Anche in questa condizione infatti, nonostante tutte le limitazioni causate dalla distanza, i docenti sono stati chiamati a svolgere appieno il loro compito. Ciò ha significato per loro cercare di  osservare, raccogliere informazioni, comprendere e formulare un giudizio su quanto vedevano accadere, al fine di prendere decisioni per il bene e la crescita dei ragazzi.

E anche questa volta lo hanno fatto insieme, condividendo le osservazioni su quello che accadeva nelle lezioni  e, benché i fondamenti delle discipline fossero rimasti i medesimi, riflettendo su quali nuovi strumenti e criteri di valutazione fossero necessari in questa nuova situazione.

Se nel segno di una continuità,  si è  deciso di continuare a ricorrere ai voti, si è stabilito di accompagnarli, dove utile  a  commenti e indicazioni più precise e di continuare a specificare il valore e il significato di ciascuna prova, al fine di favorire una consapevolezza nei ragazzi.

Si è  anche osservato come la didattica a distanza abbia richiesto loro di mettere in campo capacità nuove e in parte diverse: di problem solving, autonomia, intraprendenza, metodo, creatività: tutti aspetti attinenti a obiettivi di competenza  fondamentali in uscita dalla scuola media. Tali aspetti non potevano non essere considerati nel valutare.

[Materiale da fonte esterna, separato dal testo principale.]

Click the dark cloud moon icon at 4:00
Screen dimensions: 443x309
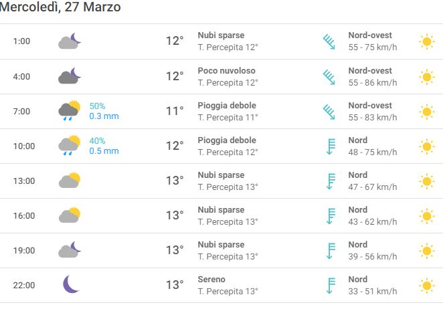pos(70,76)
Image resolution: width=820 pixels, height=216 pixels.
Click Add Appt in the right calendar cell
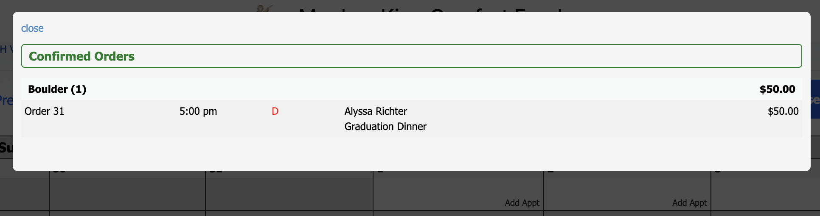click(x=689, y=203)
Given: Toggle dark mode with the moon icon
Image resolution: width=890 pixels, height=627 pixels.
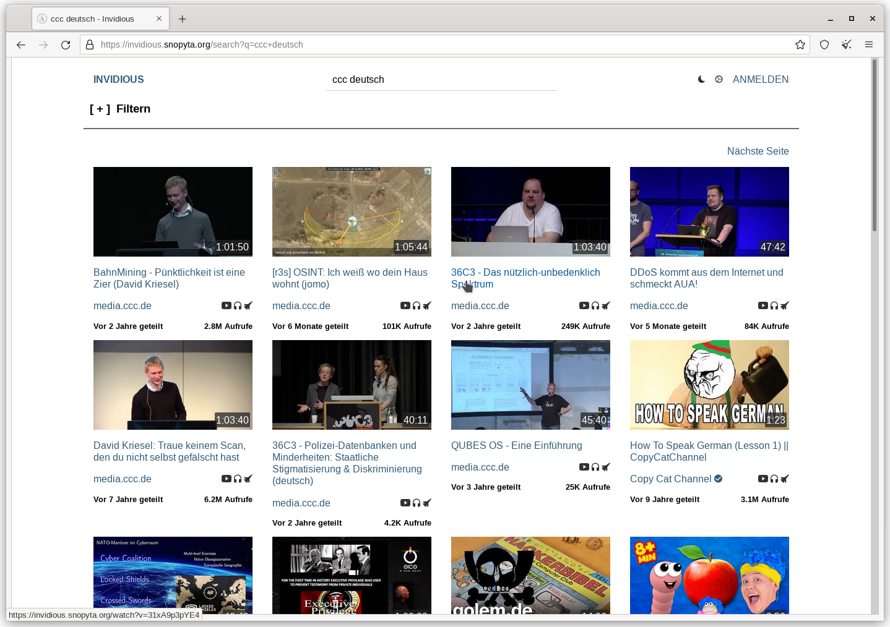Looking at the screenshot, I should click(701, 79).
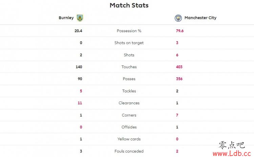Click Manchester City's 79.6 possession value
The image size is (254, 157).
[x=180, y=31]
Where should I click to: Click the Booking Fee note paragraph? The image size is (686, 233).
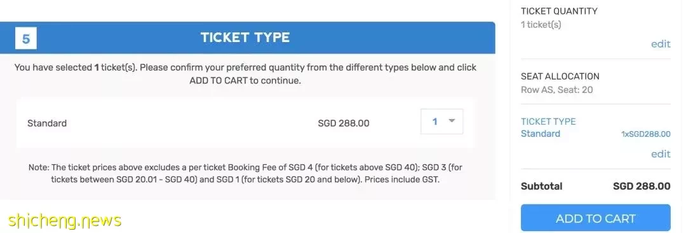246,174
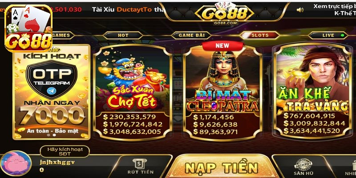Mute sound with the speaker icon
Viewport: 356px width, 178px height.
(x=300, y=10)
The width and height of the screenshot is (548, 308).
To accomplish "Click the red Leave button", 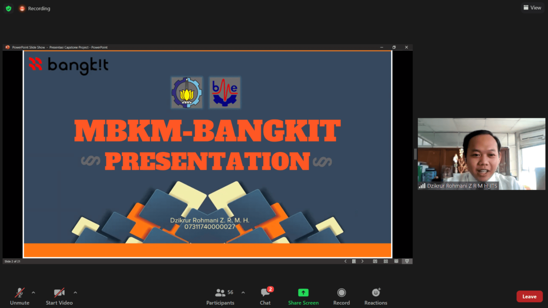I will coord(529,297).
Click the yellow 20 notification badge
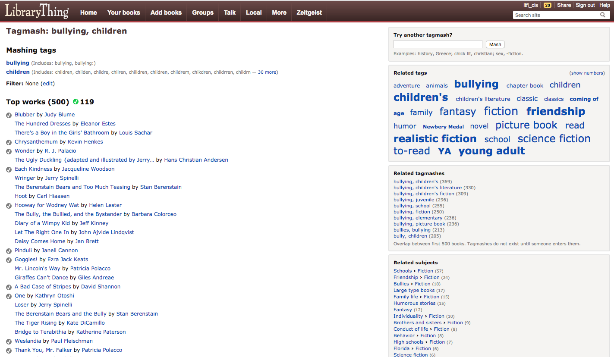Viewport: 614px width, 357px height. tap(548, 6)

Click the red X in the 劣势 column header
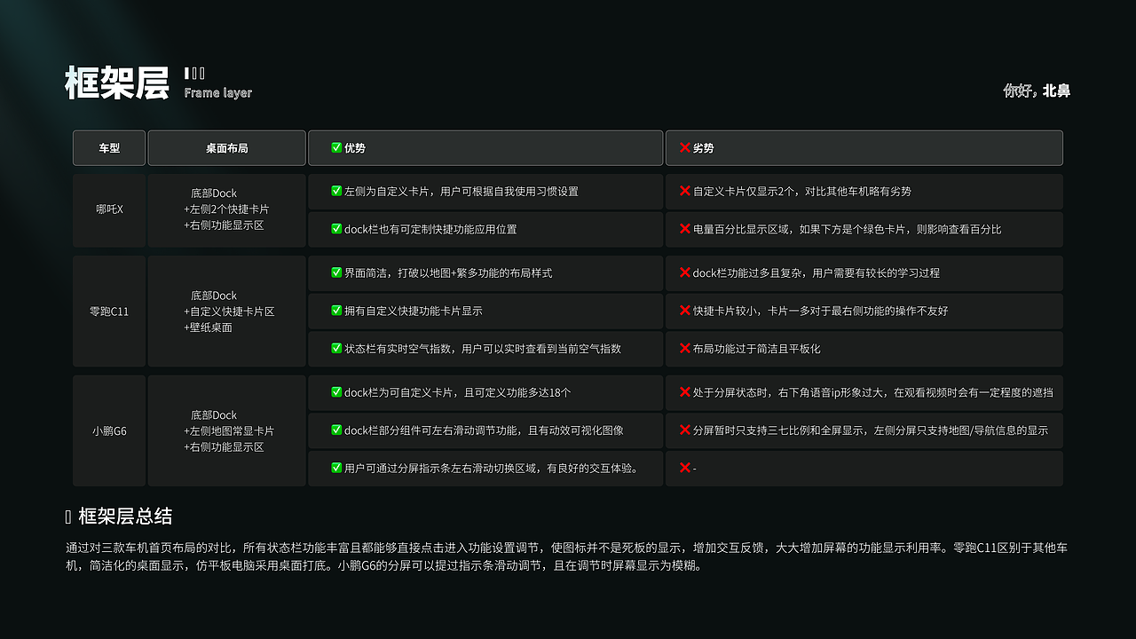683,147
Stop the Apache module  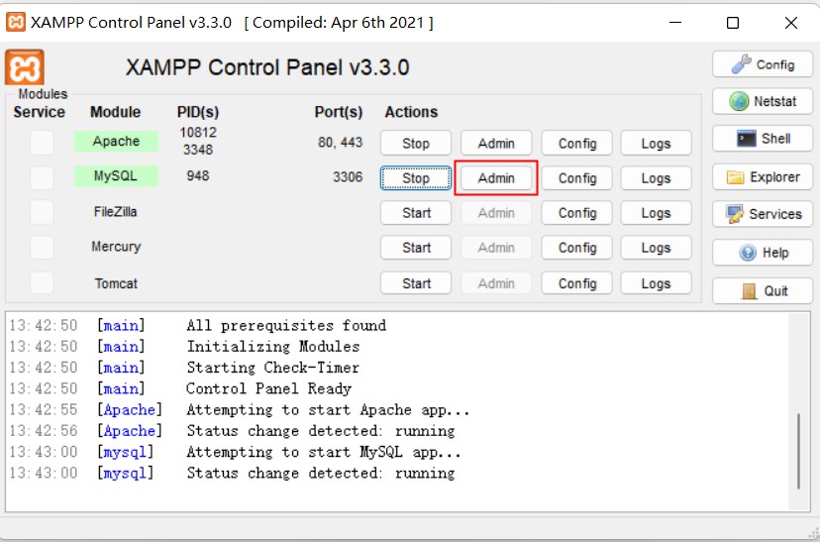point(416,143)
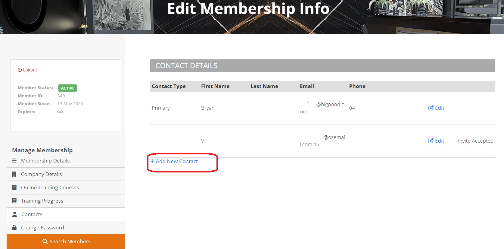
Task: Click the plus icon beside Add New Contact
Action: pos(152,161)
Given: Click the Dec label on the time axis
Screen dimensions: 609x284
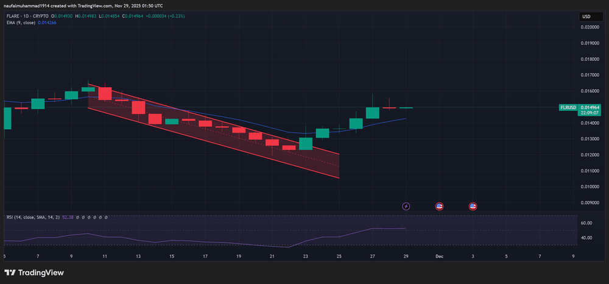Looking at the screenshot, I should (x=438, y=257).
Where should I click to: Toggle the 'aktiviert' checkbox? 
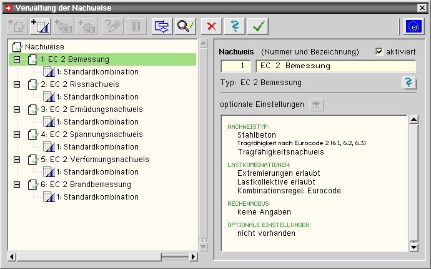click(380, 51)
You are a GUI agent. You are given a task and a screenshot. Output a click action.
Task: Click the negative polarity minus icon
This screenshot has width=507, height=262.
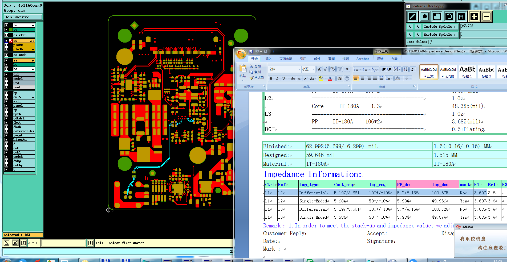[x=486, y=16]
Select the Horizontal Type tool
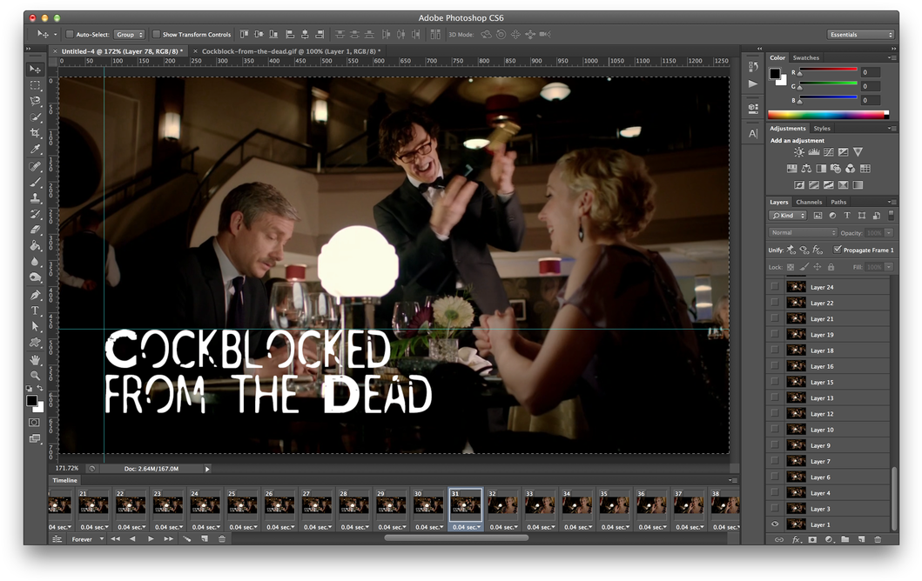 point(35,311)
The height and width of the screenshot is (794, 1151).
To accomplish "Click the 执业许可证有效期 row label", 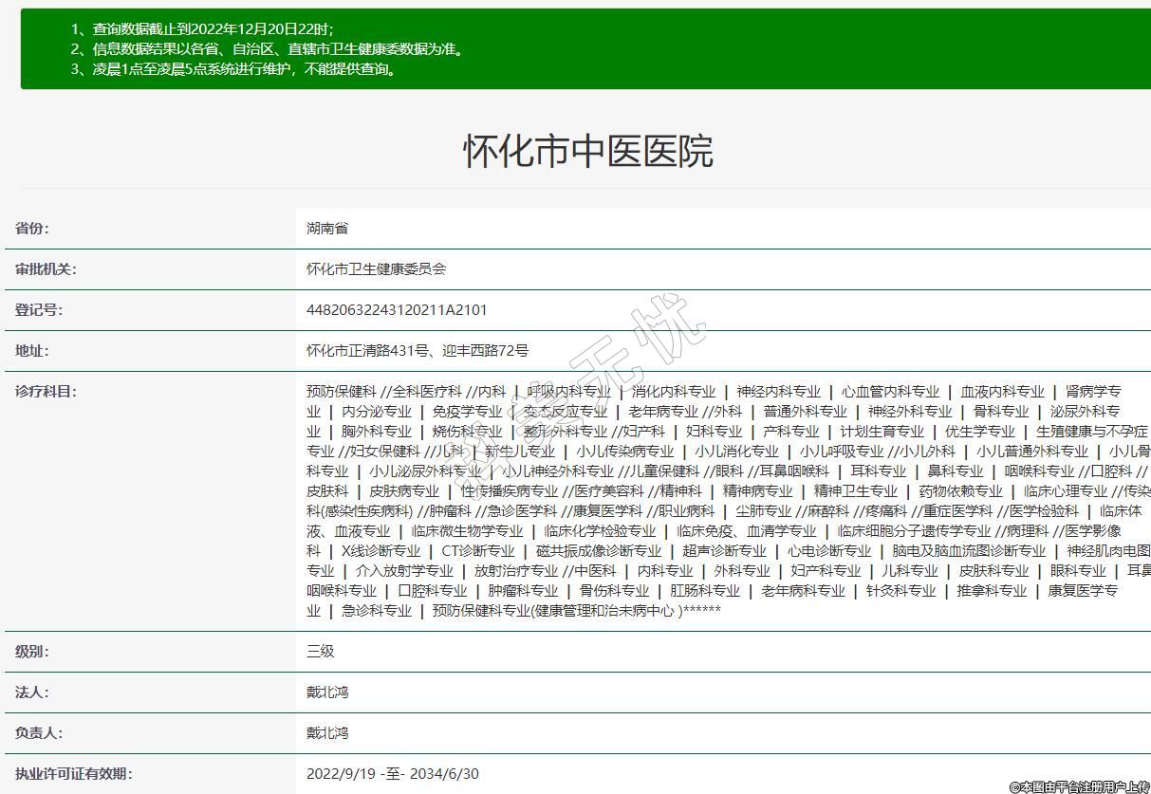I will click(73, 774).
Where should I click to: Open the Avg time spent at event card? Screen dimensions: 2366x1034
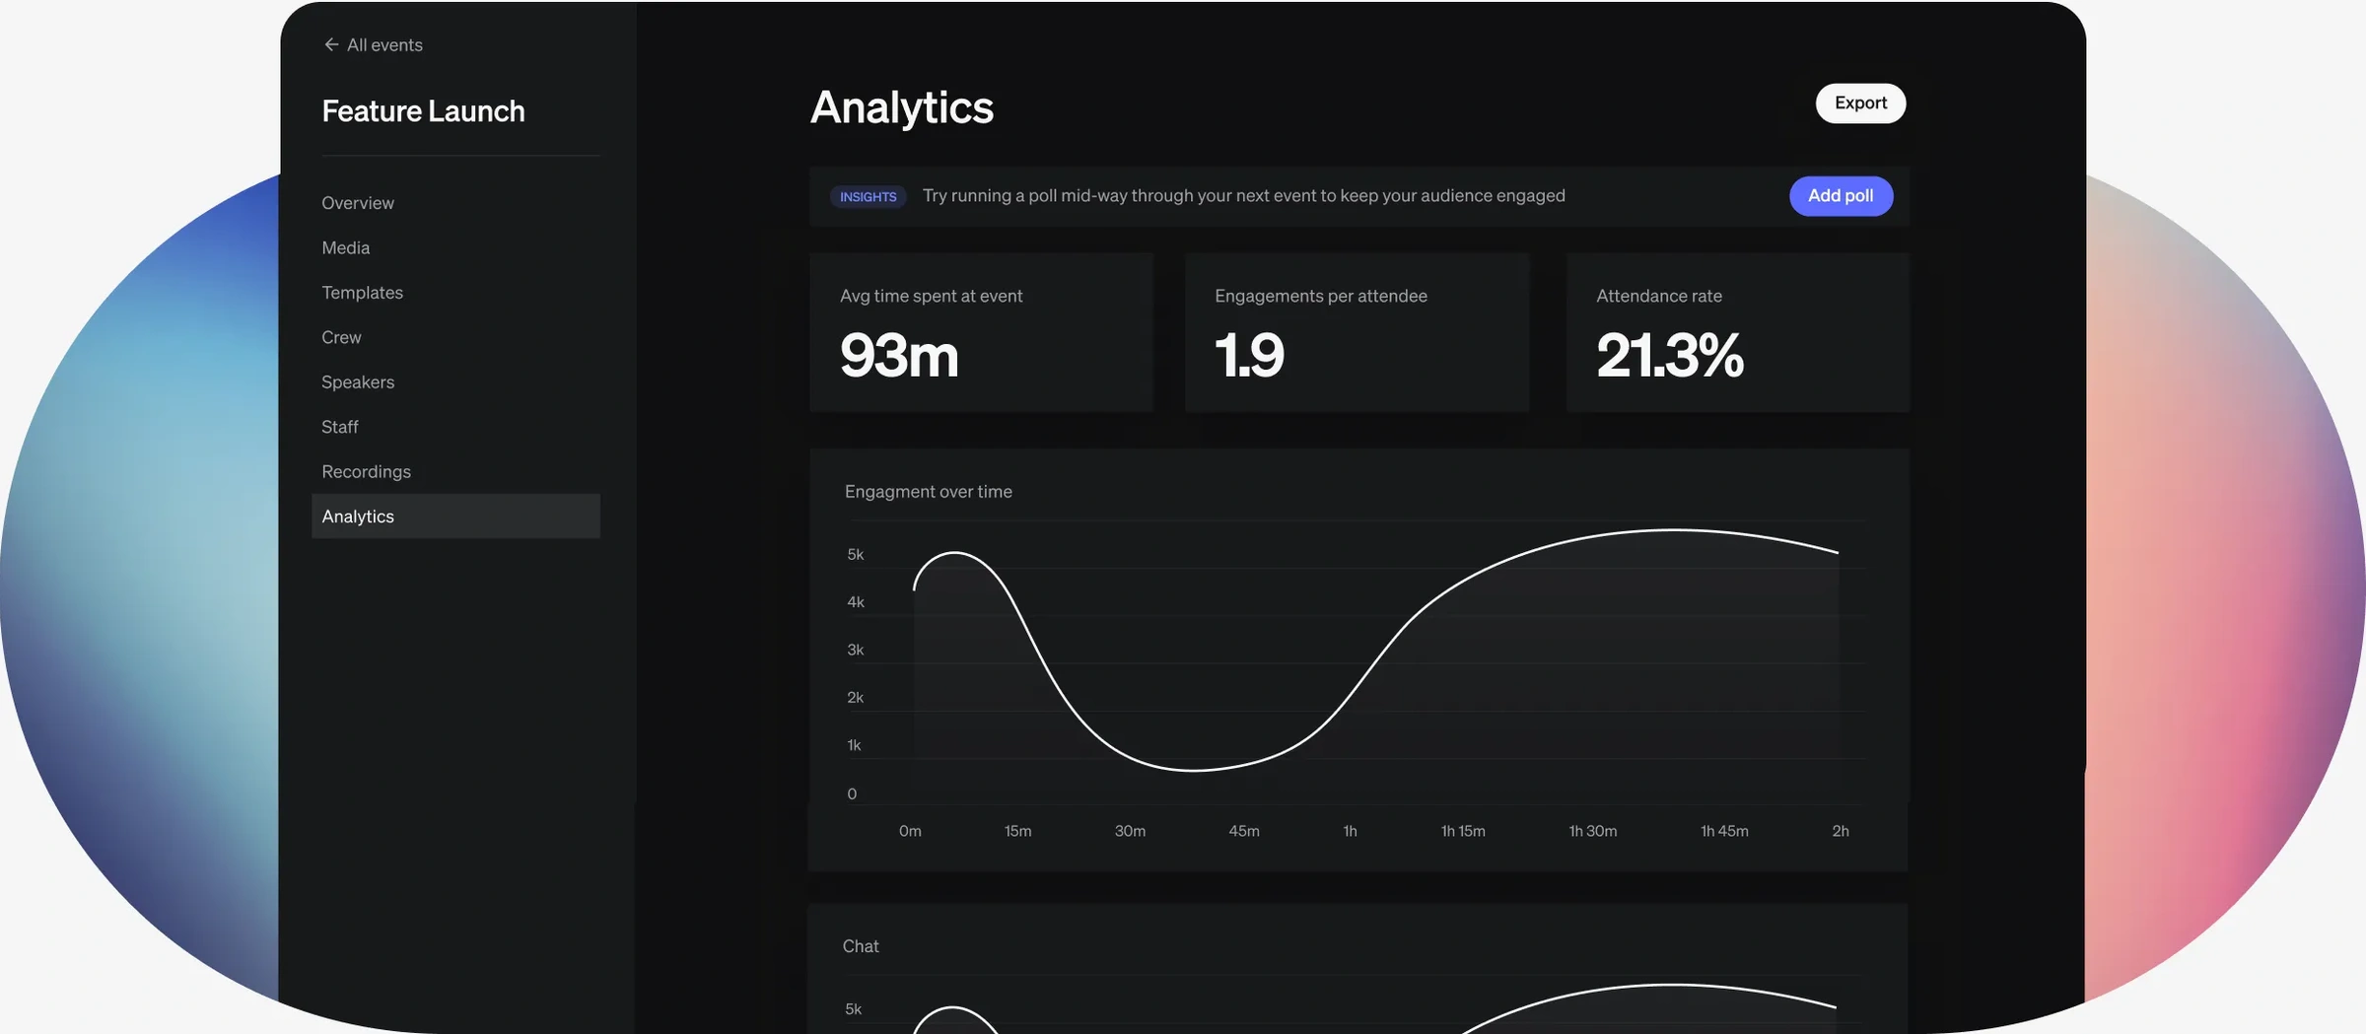point(980,332)
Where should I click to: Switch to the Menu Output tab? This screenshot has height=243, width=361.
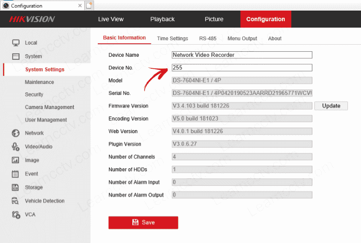[242, 38]
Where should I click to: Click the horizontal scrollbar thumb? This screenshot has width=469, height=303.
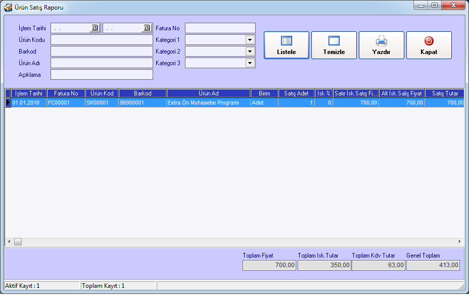pyautogui.click(x=18, y=242)
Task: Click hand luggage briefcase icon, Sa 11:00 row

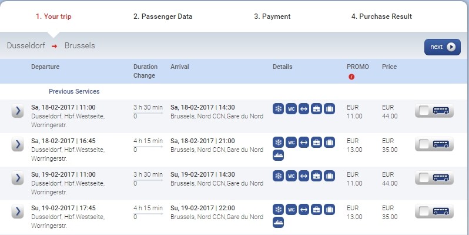Action: tap(316, 109)
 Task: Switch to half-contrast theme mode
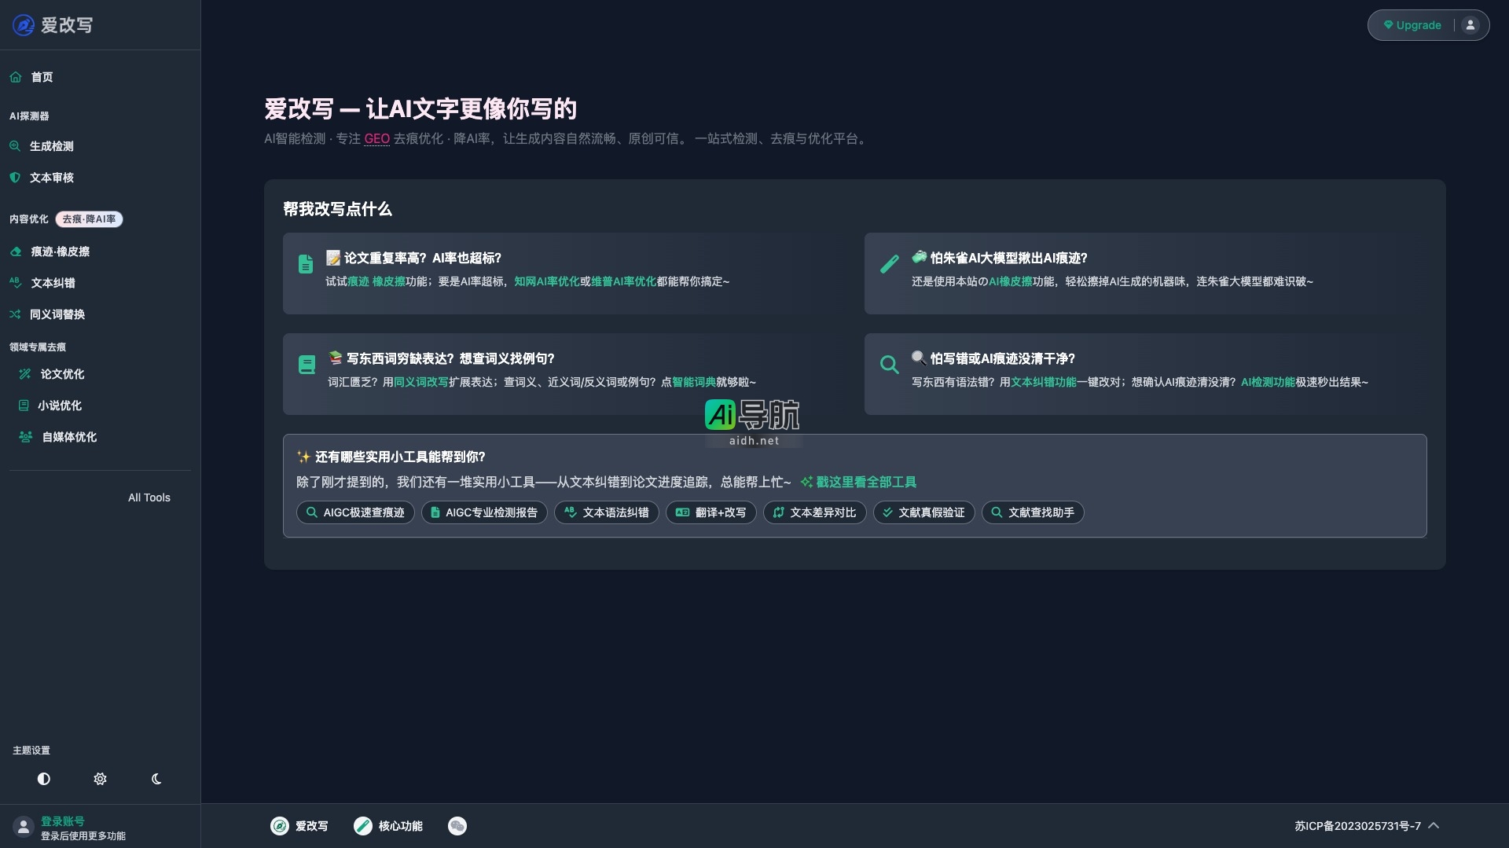coord(44,779)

Ma anche la modalità di partecipare e di intervenire alle lezioni online, nonché l’impegno, la precisione e la puntualità nello svolgimento dei compiti assegnati si sono rivelati aspetti fondamentali.

Non sono stati pochi i ragazzi che, a volte inaspettatamente, in questa circostanza si sono messi in gioco, mostrando nuova motivazione e nuova cura nello svolgere il proprio lavoro quotidiano. Ciò meritava certamente una valorizzazione.

Se la scelta di partire in modo molto tempestivo, fin dai primi giorni di marzo, con le lezioni online ha offerto un tempo adeguato di analisi,  riflessione e adeguamento della proposta didattica nel suo complesso, si è presentata ben presto la necessità di approfondire anche la comprensione del contesto in cui ogni ragazzo si trovava a svolgere il proprio lavoro.

Così è nata la scelta di incontrare una ad una tutte le famiglie, tramite un colloquio personale a distanza, che desse modo di porre domande precise, acquisire un feedback sulla proposta in atto, ma anche e soprattutto ascoltare e comprendere i bisogni di ciascuno.

Ciò ha offerto agli insegnanti una maggiore consapevolezza delle diverse condizioni che ogni alunno stava vivendo, permettendo di progettare modalità adeguate per accompagnarlo, nella propria particolare situazione e fornendo nuovi elementi anche in vista della valutazione.

Da queste  riflessioni e dai primi tentativi messi in atto nella valutazione della didattica “a distanza” sono sorti il desiderio e la necessità di condividere coi genitori quanto si stava facendo e di chiedere la loro collaborazione, più che mai necessaria in questa circostanza.

Quanto acquisito, come il confronto giornaliero tra gli insegnanti sulla presenza e sulle modalità di partecipazione dei ragazzi a lezione, è stato ed è  di aiuto nel  riconoscere giorno per giorno se, considerati tutti i fattori, ciascuno stia lavorando al meglio delle proprie possibilità.

Anche il dialogo con le famiglie è quindi proseguito in questo senso, nella corresponsabilità, attuando un  monitoraggio  continuo delle  diverse situazioni, chiedendo una vigilanza fatta di semplici, ragionevoli regole e un accompagnamento che, in un equilibrio tra vicinanza e distacco, favorisse nei ragazzi consapevolezza, autonomia e responsabilità personale.

Anche in questo impegno comune, in questa riflessione mai conclusa tra gli insegnanti,  in questa collaborazione con i genitori, sta il segreto di una buona valutazione. Un percorso per aiutare ogni ragazzo a crescere e  a imparare  da protagonista.